El bosque se lee de dos maneras opuestas y así lleva siglos: por un lado refugio, hondura y sitio al que retirarse; por el otro desorientación y camino perdido. Que valga una u otra depende casi por completo de si sabías cómo salir de allí.
El folclore europeo colocó el monte en el borde del mundo conocido, y los cuentos que salieron de ahí giran todos sobre salirse de la vereda. La interpretación de los sueños heredó esa estructura entera. Seguir un sendero entre los árboles se lee como un proceso que tiene una forma; apartarse de él se lee como estar entre dos posiciones conocidas sin haberse instalado en ninguna.
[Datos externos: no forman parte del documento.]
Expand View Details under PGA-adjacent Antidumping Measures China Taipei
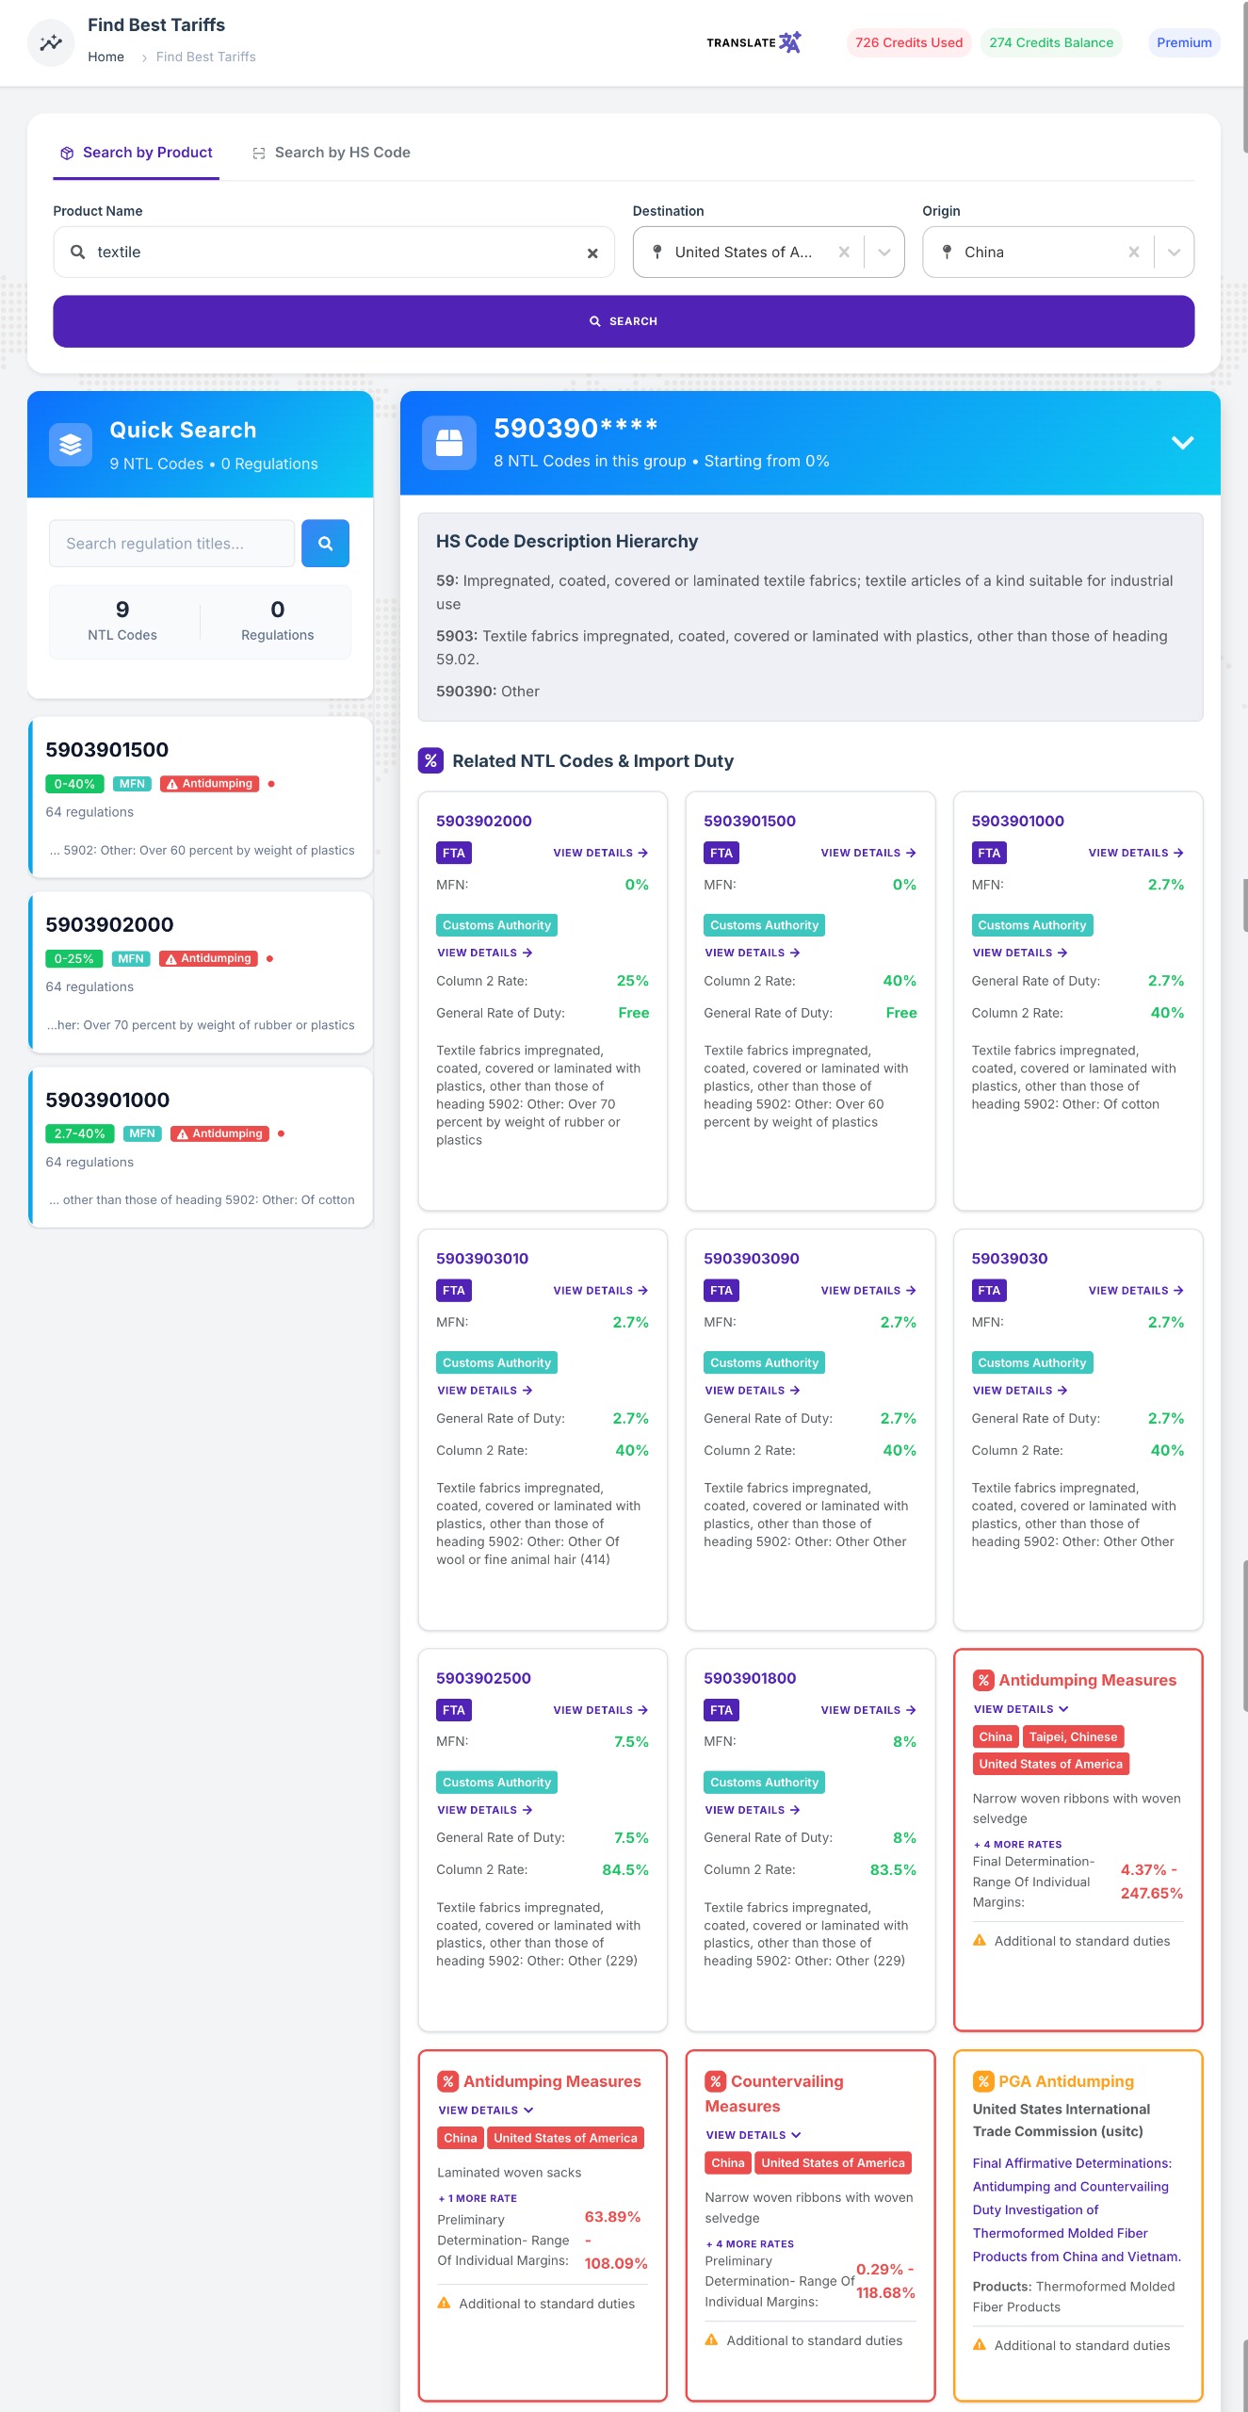 point(1021,1709)
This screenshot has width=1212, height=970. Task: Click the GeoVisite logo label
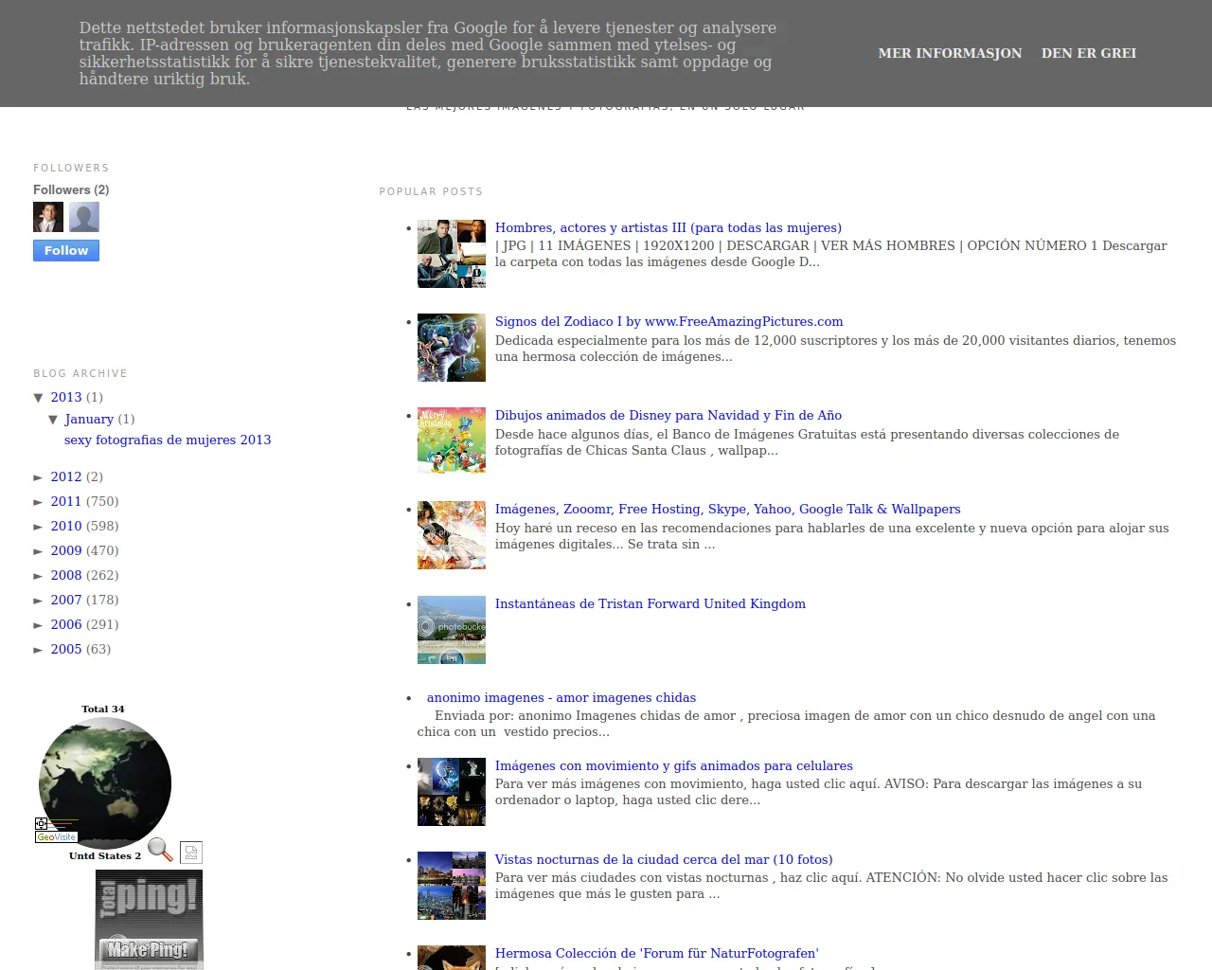pos(56,837)
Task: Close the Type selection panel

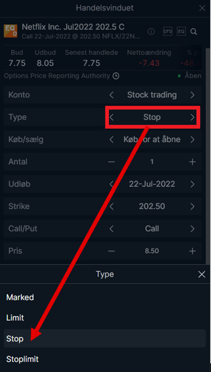Action: coord(202,275)
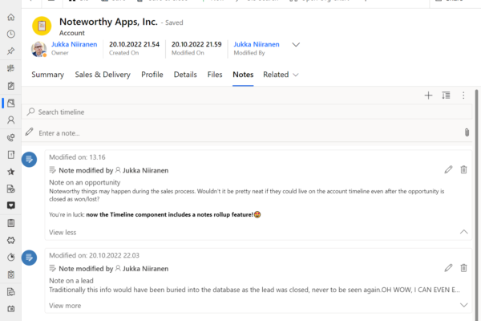481x321 pixels.
Task: Open timeline filter pane icon
Action: tap(446, 95)
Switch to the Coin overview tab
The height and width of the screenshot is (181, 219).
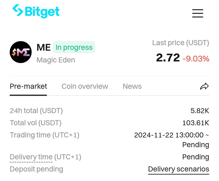(x=85, y=86)
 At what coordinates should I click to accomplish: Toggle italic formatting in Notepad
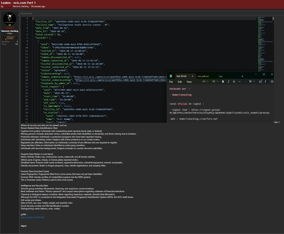coord(228,82)
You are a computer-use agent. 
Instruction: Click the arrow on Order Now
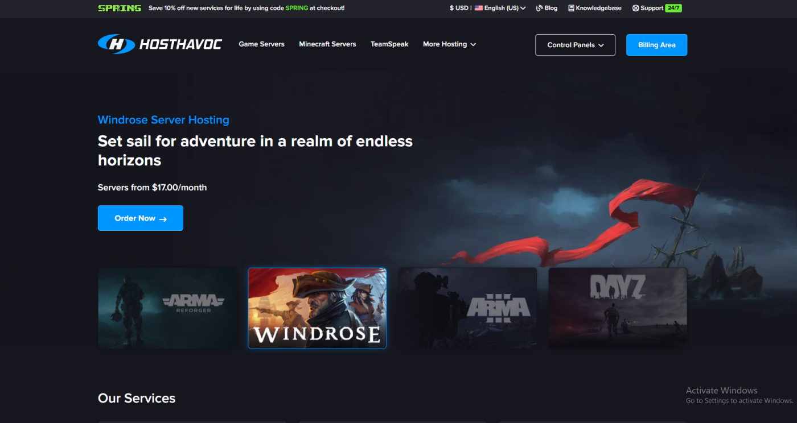click(x=163, y=219)
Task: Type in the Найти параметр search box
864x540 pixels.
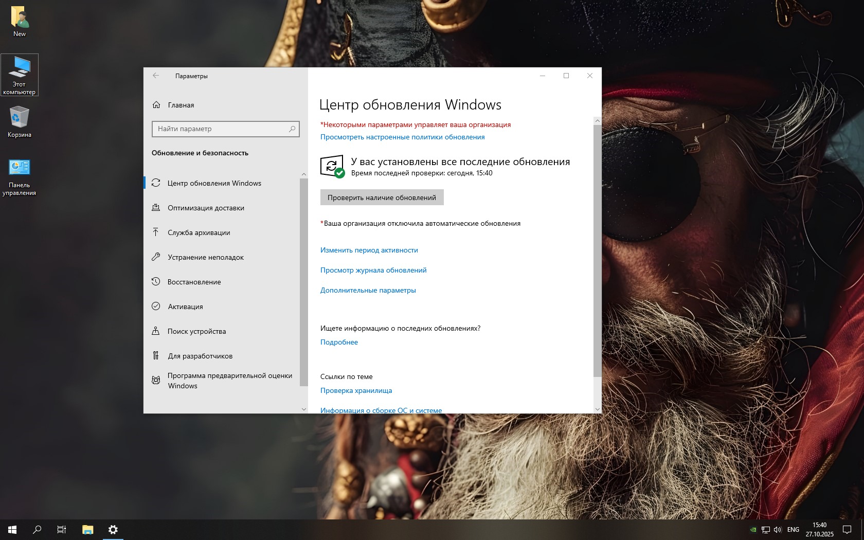Action: pos(221,129)
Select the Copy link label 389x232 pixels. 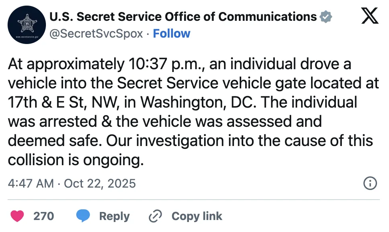[x=197, y=216]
Lo primero que describe quien sueña es la luz, y los intérpretes la aprovechan. El bosque abierto con el sol entrando se asocia al descanso y a la recuperación; la vegetación cerrada que se junta por encima de la cabeza se asocia a la presión y a no poder ver las opciones. Las ramas peladas del invierno y la copa espesa del verano dan al mismo lugar dos lecturas muy diferentes.
El bosque temible es una herencia concreta, no algo humano universal. Quien creció andando por el monte, o trabaja entre árboles, difícilmente sueña con ellos como amenaza, y encajarle la lectura folclórica produce un disparate. Por dónde ha pasado el bosque en tu vida es el punto donde la interpretación empieza de verdad.
Conviene además separar el bosque de lo que ocurrió dentro. Muchos sueños solo usan el arbolado como escenario mientras el peso lo llevan los sucesos, y en ese caso las fichas de los animales o de las personas que te encontraste allí te servirán mejor que esta.